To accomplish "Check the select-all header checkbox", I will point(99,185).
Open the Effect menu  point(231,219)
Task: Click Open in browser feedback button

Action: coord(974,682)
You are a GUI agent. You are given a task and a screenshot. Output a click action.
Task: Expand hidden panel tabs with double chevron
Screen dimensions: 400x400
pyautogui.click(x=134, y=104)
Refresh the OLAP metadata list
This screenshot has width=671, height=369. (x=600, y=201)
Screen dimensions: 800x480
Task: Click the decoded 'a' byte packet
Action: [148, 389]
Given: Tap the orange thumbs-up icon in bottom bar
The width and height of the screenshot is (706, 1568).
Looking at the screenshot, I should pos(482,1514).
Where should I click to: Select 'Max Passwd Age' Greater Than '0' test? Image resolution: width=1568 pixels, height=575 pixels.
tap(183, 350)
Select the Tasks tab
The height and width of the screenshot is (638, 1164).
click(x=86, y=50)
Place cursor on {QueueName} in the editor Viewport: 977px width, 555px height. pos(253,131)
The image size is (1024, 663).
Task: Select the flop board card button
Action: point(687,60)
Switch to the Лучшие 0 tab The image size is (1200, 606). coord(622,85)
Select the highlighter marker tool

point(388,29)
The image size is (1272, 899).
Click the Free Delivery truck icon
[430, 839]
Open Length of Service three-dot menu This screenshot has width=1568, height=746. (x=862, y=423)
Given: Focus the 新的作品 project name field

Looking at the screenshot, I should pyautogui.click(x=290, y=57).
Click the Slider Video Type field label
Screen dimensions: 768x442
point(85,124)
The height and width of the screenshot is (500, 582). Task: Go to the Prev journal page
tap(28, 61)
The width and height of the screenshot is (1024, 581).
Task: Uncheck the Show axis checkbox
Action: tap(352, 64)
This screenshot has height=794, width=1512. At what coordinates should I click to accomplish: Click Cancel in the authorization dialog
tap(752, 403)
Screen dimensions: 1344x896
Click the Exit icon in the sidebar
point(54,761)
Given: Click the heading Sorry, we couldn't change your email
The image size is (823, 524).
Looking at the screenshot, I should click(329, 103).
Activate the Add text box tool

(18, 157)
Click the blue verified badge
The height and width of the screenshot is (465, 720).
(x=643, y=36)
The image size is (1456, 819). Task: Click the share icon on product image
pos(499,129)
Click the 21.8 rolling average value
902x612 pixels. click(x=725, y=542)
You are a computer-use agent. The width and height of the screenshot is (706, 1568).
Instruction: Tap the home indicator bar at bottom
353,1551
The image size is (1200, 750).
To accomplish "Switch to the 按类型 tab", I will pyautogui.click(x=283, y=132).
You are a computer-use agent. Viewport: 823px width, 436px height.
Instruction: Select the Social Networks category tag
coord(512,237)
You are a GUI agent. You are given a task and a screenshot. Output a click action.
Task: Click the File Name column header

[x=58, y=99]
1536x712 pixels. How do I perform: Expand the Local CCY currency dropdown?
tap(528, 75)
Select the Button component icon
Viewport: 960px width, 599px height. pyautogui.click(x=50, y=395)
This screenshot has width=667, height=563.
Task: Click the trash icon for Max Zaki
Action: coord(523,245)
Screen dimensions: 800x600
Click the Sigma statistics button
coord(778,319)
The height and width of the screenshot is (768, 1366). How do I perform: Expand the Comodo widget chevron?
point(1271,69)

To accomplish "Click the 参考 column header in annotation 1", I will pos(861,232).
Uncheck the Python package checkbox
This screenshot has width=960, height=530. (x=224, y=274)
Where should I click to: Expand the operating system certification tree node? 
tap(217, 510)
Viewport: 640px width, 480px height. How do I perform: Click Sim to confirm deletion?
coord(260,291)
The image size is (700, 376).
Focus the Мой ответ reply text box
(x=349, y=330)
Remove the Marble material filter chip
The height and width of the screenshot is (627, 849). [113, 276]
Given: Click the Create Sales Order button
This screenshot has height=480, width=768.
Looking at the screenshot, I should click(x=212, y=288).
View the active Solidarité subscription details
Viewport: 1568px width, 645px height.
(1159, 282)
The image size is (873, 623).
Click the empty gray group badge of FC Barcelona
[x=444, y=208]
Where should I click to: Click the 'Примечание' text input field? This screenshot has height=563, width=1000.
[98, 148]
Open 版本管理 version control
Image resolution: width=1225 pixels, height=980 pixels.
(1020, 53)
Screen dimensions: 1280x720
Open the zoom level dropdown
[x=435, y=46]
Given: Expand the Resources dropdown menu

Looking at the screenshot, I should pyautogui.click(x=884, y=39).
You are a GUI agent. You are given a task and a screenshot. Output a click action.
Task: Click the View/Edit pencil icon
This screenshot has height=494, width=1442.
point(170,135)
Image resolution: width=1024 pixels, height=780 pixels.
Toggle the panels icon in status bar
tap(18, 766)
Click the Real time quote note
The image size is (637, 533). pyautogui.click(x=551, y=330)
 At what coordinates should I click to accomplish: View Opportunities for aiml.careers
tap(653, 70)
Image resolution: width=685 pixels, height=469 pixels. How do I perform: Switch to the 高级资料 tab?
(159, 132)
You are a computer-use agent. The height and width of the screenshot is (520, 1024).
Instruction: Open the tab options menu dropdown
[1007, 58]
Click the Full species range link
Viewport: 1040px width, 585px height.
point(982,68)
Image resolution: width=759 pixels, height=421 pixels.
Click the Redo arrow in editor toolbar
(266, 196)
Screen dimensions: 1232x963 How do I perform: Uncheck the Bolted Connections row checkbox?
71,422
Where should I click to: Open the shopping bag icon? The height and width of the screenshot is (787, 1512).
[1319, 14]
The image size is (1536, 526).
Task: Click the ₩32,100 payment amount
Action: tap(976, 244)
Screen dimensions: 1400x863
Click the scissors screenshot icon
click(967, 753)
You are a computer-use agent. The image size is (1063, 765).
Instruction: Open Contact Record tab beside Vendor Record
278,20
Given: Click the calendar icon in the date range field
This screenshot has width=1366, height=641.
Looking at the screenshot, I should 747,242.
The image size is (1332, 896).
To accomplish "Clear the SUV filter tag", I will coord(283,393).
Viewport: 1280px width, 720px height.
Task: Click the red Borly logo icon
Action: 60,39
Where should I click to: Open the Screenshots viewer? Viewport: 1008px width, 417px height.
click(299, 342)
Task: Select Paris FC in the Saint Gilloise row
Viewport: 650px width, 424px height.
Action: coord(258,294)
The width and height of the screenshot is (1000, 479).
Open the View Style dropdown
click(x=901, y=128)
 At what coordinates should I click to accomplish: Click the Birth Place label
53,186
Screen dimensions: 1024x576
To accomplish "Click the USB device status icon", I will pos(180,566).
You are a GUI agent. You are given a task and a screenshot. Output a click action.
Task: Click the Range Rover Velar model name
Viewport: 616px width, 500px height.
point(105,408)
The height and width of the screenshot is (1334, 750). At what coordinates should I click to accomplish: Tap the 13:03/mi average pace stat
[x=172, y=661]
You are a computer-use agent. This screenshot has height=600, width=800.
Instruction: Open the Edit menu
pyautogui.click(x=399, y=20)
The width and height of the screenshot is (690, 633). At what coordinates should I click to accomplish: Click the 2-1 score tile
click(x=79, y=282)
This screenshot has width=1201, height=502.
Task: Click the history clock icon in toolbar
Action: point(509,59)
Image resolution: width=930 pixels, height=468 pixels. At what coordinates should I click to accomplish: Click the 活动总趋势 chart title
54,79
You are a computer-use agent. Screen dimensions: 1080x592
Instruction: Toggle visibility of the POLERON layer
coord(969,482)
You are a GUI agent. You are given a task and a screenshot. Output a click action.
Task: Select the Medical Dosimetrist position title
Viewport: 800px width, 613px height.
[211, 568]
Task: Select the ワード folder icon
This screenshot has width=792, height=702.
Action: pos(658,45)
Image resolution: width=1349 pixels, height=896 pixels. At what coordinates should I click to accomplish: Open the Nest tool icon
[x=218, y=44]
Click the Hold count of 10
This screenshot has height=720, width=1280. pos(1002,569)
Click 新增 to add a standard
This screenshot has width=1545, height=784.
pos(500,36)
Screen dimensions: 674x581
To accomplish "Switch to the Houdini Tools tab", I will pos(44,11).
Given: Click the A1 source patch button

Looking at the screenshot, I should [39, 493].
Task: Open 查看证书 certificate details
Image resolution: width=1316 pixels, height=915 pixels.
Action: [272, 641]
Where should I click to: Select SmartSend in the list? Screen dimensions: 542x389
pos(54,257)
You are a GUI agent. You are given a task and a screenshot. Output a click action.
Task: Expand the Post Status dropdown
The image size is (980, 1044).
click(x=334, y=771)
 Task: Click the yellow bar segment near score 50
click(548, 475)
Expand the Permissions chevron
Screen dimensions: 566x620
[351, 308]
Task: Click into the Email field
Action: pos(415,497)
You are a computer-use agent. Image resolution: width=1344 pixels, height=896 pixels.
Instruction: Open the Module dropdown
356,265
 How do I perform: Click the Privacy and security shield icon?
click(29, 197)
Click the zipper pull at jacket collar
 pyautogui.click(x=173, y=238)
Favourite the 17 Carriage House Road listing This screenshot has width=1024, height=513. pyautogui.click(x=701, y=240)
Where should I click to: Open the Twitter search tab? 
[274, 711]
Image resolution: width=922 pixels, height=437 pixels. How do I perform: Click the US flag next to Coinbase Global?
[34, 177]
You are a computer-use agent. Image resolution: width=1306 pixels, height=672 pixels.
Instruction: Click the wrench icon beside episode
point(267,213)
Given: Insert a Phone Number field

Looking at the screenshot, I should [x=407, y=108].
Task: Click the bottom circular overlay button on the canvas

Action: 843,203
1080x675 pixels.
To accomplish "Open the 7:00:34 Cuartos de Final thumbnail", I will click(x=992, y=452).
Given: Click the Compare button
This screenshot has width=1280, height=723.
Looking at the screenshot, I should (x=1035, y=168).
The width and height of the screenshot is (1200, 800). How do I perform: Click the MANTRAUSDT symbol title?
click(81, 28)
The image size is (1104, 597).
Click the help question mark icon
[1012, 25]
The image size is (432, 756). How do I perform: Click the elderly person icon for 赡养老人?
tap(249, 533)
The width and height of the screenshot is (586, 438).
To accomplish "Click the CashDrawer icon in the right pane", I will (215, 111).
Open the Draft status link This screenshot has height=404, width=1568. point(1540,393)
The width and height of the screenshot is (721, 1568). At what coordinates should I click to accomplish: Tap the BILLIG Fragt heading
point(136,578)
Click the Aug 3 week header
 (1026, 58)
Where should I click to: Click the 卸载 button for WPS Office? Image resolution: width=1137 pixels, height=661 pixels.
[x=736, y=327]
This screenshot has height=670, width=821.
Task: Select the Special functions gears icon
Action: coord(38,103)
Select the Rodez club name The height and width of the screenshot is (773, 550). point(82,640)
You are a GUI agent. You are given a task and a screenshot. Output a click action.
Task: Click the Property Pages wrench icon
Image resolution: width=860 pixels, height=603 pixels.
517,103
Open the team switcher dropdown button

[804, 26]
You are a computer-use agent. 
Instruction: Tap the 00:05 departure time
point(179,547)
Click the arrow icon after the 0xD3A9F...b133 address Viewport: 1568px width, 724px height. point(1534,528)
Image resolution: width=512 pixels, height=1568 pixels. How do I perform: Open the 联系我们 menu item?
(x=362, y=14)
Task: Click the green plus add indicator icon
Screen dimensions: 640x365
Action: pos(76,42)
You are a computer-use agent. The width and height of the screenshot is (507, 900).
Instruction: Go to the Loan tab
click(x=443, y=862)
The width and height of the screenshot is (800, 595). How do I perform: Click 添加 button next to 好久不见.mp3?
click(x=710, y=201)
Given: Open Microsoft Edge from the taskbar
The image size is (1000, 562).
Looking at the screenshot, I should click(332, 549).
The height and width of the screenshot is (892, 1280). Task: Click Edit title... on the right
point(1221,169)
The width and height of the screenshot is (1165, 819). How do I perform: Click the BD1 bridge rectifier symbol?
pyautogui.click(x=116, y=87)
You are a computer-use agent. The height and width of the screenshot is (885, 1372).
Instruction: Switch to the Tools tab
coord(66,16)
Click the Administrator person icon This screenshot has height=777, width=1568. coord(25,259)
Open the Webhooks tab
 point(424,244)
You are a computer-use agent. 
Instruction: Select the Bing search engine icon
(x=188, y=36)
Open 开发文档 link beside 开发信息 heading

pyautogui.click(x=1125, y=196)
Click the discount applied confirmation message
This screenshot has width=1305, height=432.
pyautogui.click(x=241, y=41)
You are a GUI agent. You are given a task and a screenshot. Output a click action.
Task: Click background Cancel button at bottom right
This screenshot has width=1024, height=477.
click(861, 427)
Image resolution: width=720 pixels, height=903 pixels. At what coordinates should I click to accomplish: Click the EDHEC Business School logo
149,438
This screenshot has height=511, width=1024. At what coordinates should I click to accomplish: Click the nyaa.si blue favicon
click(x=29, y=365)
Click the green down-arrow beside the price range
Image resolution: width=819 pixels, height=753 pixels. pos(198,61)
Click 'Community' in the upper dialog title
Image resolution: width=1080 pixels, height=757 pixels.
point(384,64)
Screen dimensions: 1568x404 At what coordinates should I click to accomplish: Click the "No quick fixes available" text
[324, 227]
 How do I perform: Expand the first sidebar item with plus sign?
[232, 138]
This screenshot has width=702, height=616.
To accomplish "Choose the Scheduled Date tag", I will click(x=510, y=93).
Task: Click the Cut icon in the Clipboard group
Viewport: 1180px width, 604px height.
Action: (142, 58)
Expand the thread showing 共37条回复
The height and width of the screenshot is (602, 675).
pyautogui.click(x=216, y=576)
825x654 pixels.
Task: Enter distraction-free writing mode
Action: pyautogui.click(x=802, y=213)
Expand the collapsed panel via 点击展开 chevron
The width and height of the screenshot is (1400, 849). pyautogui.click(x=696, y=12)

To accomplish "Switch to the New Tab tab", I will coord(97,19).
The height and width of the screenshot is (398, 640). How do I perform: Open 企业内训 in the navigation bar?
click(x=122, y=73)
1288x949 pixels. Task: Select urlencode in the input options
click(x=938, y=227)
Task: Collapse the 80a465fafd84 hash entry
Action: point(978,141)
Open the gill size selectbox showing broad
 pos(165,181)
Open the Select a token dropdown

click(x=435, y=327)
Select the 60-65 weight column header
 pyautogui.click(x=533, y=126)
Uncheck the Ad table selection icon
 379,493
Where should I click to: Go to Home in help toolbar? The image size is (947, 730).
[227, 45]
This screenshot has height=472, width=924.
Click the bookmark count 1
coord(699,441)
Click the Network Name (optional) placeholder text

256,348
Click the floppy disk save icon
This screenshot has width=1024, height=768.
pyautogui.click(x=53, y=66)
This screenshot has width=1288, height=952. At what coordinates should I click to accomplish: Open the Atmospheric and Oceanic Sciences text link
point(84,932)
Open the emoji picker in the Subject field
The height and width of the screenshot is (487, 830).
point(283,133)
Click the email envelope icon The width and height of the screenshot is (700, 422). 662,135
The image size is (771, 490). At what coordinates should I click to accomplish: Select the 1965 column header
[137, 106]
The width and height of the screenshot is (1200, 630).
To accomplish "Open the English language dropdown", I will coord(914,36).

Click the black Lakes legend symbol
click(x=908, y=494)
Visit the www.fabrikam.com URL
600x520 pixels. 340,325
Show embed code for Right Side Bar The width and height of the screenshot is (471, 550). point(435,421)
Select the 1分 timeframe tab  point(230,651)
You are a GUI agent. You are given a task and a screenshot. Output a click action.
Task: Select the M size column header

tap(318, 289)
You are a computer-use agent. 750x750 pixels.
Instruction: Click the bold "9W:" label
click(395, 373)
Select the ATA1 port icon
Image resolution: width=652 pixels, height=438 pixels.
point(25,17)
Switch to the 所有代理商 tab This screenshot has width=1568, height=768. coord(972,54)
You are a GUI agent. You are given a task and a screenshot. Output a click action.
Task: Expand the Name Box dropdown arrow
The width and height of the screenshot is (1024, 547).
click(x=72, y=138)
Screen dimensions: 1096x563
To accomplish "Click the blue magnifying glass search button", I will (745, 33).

- Problem
Reproduce exactly, and only, the part of the listing above that begins at the line with "This screenshot has height=794, width=1512." and goes on through the line with "Screen dimensions: 800x600".

- Written response
This screenshot has height=794, width=1512. At what coordinates should I click to accomplish: Click Cancel in the authorization dialog
tap(752, 403)
Screen dimensions: 1344x896
Click the Exit icon in the sidebar
point(54,761)
Given: Click the heading Sorry, we couldn't change your email
The image size is (823, 524).
Looking at the screenshot, I should click(329, 103).
Activate the Add text box tool

(18, 157)
Click the blue verified badge
The height and width of the screenshot is (465, 720).
(x=643, y=36)
The image size is (1456, 819). Task: Click the share icon on product image
pos(499,129)
Click the 21.8 rolling average value
902x612 pixels. click(x=725, y=542)
You are a computer-use agent. The width and height of the screenshot is (706, 1568).
Instruction: Tap the home indicator bar at bottom
353,1551
The image size is (1200, 750).
To accomplish "Switch to the 按类型 tab", I will pyautogui.click(x=283, y=132).
You are a computer-use agent. Viewport: 823px width, 436px height.
Instruction: Select the Social Networks category tag
coord(512,237)
You are a GUI agent. You are given a task and a screenshot. Output a click action.
Task: Click the File Name column header

[x=58, y=99]
1536x712 pixels. How do I perform: Expand the Local CCY currency dropdown?
tap(528, 75)
Select the Button component icon
Viewport: 960px width, 599px height. pyautogui.click(x=50, y=395)
This screenshot has width=667, height=563.
Task: Click the trash icon for Max Zaki
Action: coord(523,245)
Screen dimensions: 800x600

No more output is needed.